Humacyte Reports Positive Top Line Trial Results Of Human Acellular Vessel To Treat Vascular Trauma
Humacyte, Inc. (HUMA), a clinical-stage biotechnology company focused on universally implantable, bioengineered human tissue at commercial scale, announced Tuesday positive top line results from its V005 Phase 2/3 trial of the Human Acellular Vessel or HAV in vascular trauma repair.
In pre-market activity on Nasdaq, Humacyte is trading at $3.83, up 3.51 percent.
The single-arm clinical trial showed that the HAV in the study had higher rates of patency, and lower rates of amputation and infection, compared to historic synthetic graft benchmarks.
Humacyte said it plans to file a Biologics License Application or BLA for the treatment of vascular trauma with the Food and Drug Administration during the fourth quarter of 2023.
The V005 trial was conducted in the United States and Israel in patients with arterial injuries resulting from gun shots, workplace injuries, car accidents, or other traumatic events.
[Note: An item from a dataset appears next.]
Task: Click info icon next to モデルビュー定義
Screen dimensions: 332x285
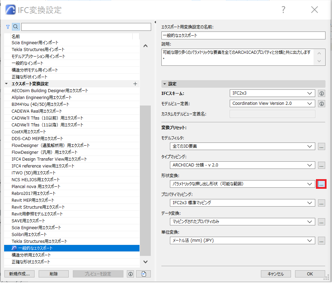Action: (321, 104)
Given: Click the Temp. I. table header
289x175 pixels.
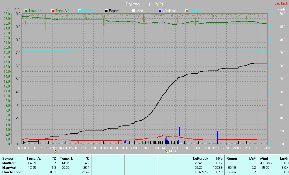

A total of 69 patients were enrolled in the V005 trial, of which 51 had vascular injury of the extremities and comprised the primary evaluation group for the study.
The company said the V005 trial was a success, and the principal comparison of 30-day secondary patency for the HAV in the clinical trial was 90.2 percent for the extremity patients, compared to 81.1 percent historically reported for synthetic grafts.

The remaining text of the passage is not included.